Tuesday 10th March 2020
I’ve always had a fascination with maps including discovering duplicates of place names. None more so than my north London birthplace: Winchmore Hill in London’s N21 postal district.
This particular place name pair has held an obsession ever since I covered my study bedroom wall at University with Ordnance Survey maps stretching right across south east England (yes, I know it sounds a weird wall covering, but don’t judge). This showed up the fascinating fact that Winchmore Hill N21 is on exactly the same line of latitude as its namesake village, Winchmore Hill in Buckinghamshire, south of Amersham. Coincidence or a clever piece of lining up by early cartographers many generations ago?
Yesterday, I finally got round to making a journey between the OS map ‘Northing coordinate 950 sharing Winchmore Hills’, and in another spine tingling coincidence discovered it takes precisely two hours (to the second) to travel between them by public transport.
I began my adventure in the familiar N21 version.
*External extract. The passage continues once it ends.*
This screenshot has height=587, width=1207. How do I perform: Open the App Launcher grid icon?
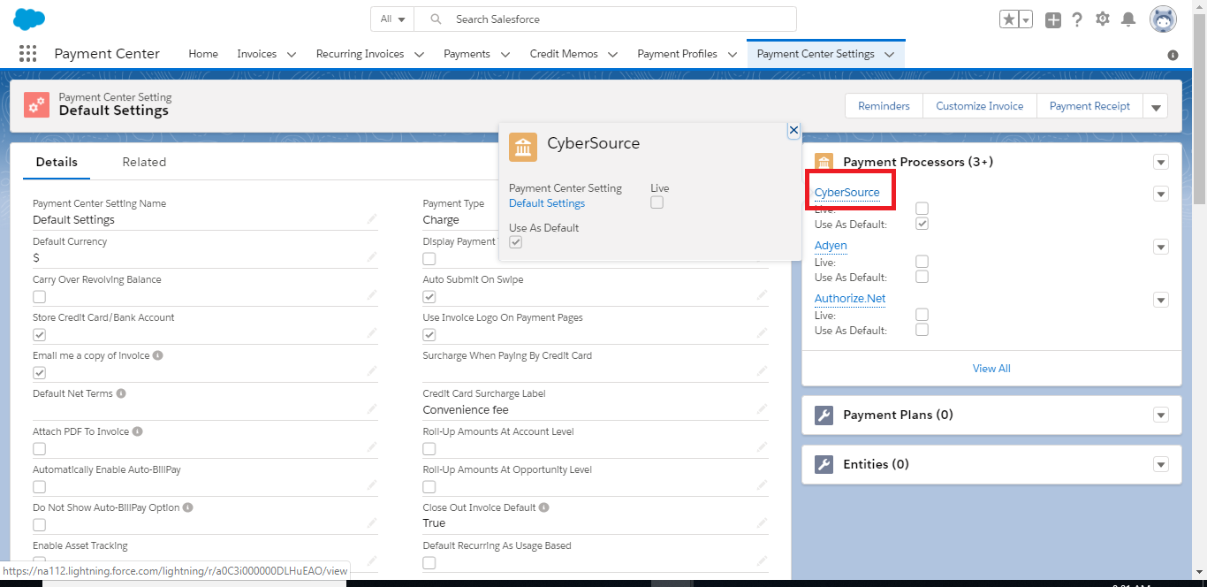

It’s a lovely part of north London, especially the well-to-do area around The Green, the heart of the original ‘village’.
The station can be found here and one of the most exclusive and expensive roads in the suburbs (you’re talking £3-4 million) – Broad Walk – so posh it used to have pink coloured pavements.
You’re reminded you’re in the London Borough of Enfield as soon as you turn right out of the station.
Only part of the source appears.